The part below that opens with the line containing "Kapal Kemanusiaan PMI" and closes with the line containing "[Joanna Krupa 7 foto] (71, 2381)" should be copied exactly, minus any pictures.

### RECORDS
▬▬▬▬▬▬▬▬▬▬

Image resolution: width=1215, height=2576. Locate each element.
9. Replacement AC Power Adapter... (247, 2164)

▬▬▬▬▬▬▬▬▬▬

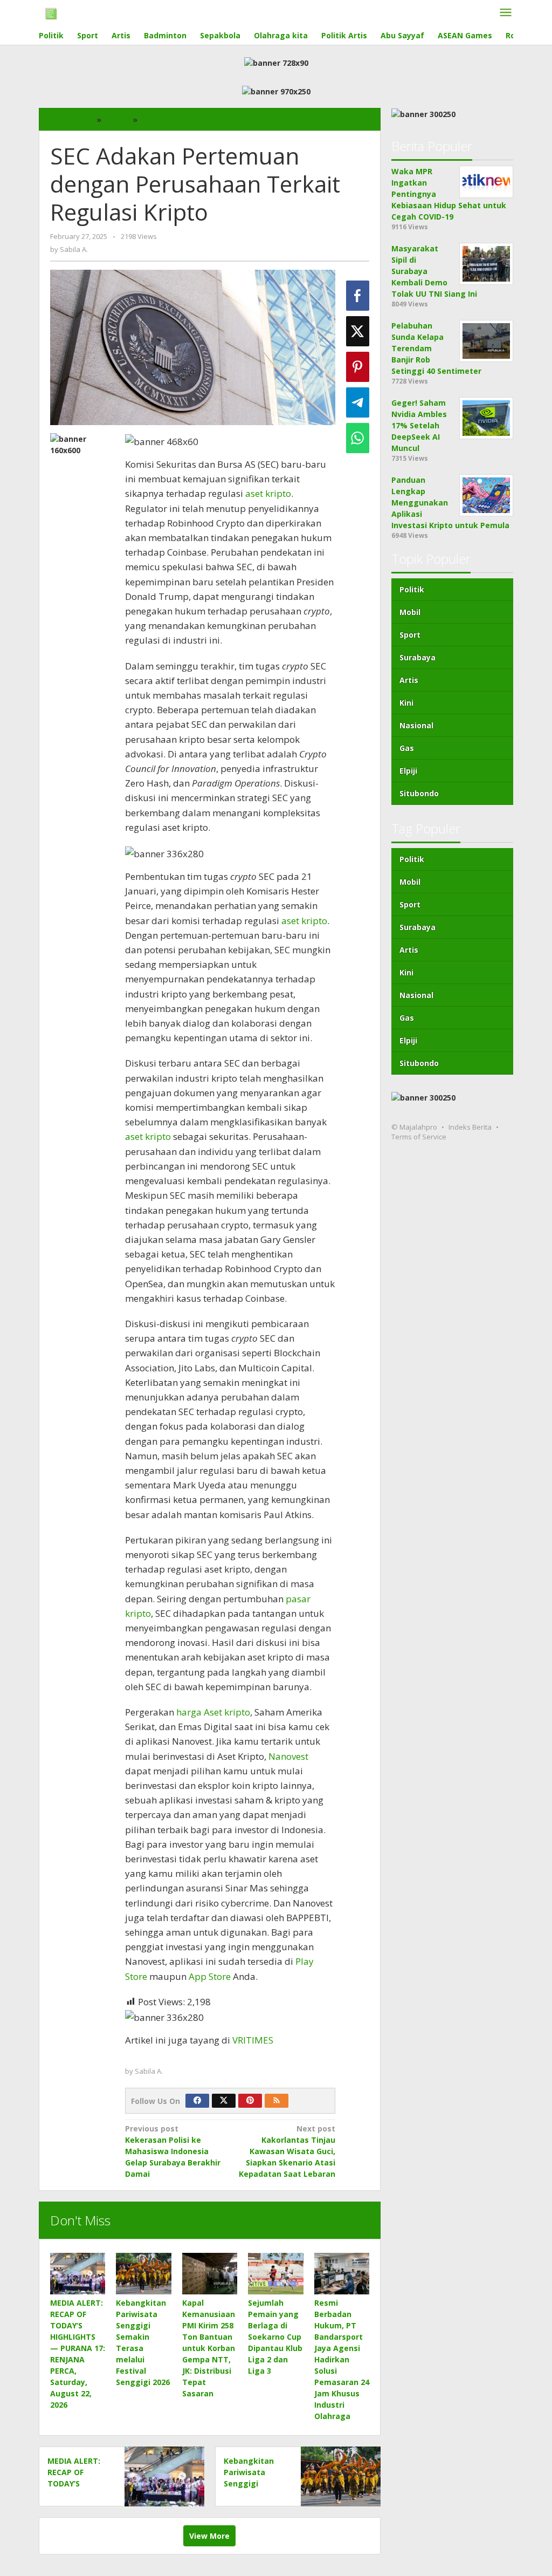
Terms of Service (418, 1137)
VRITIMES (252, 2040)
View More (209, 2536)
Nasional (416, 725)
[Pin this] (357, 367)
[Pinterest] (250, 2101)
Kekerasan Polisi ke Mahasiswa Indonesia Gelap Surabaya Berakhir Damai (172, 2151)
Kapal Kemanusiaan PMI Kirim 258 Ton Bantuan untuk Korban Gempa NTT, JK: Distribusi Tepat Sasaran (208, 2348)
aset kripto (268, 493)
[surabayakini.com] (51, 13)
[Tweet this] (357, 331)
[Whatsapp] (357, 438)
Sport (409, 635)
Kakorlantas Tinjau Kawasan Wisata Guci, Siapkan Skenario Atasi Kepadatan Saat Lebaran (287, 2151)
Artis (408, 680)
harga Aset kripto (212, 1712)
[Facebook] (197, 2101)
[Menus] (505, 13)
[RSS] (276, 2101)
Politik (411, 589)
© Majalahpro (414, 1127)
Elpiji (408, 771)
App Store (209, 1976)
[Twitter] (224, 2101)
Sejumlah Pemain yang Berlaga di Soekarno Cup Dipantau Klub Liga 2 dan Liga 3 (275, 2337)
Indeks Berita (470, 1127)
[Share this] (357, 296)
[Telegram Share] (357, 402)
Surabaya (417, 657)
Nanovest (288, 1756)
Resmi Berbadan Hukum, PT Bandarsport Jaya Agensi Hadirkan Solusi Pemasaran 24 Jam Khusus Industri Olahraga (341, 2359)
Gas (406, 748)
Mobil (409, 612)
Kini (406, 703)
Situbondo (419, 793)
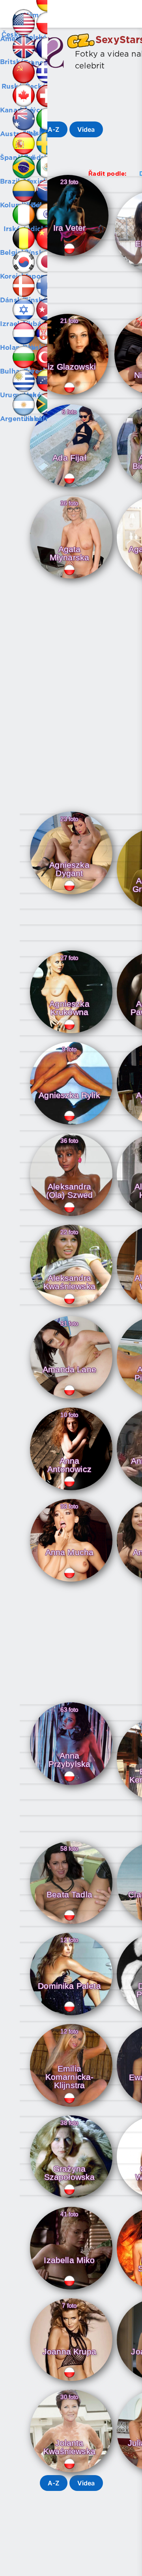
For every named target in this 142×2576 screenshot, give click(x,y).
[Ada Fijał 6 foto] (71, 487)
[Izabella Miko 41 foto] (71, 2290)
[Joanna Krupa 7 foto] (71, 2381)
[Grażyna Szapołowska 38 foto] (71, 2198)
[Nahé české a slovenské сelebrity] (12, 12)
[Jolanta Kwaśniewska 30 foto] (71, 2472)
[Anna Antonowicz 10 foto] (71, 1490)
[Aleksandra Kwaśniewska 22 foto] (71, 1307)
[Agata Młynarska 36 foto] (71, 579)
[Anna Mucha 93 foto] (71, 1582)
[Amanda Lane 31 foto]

▬▬▬▬▬▬▬▬▬▬

### RESPONSE
Kapal Kemanusiaan PMI Kirim 258 Ton Bantuan untuk Korban Gempa NTT, JK: Distribusi Tepat Sasaran (208, 2348)
aset kripto (268, 493)
[surabayakini.com] (51, 13)
[Tweet this] (357, 331)
[Whatsapp] (357, 438)
Sport (409, 635)
Kakorlantas Tinjau Kawasan Wisata Guci, Siapkan Skenario Atasi Kepadatan Saat Lebaran (287, 2151)
Artis (408, 680)
harga Aset kripto (212, 1712)
[Facebook] (197, 2101)
[Menus] (505, 13)
[RSS] (276, 2101)
Politik (411, 589)
© Majalahpro (414, 1127)
Elpiji (408, 771)
App Store (209, 1976)
[Twitter] (224, 2101)
Sejumlah Pemain yang Berlaga di Soekarno Cup Dipantau Klub Liga 2 dan Liga 3 (275, 2337)
Indeks Berita (470, 1127)
[Share this] (357, 296)
[Telegram Share] (357, 402)
Surabaya (417, 657)
Nanovest (288, 1756)
Resmi Berbadan Hukum, PT Bandarsport Jaya Agensi Hadirkan Solusi Pemasaran 24 Jam Khusus Industri Olahraga (341, 2359)
Gas (406, 748)
Mobil (409, 612)
Kini (406, 703)
Situbondo (419, 793)
For every named target in this 142×2576 screenshot, give click(x,y).
[Ada Fijał 6 foto] (71, 487)
[Izabella Miko 41 foto] (71, 2290)
[Joanna Krupa 7 foto] (71, 2381)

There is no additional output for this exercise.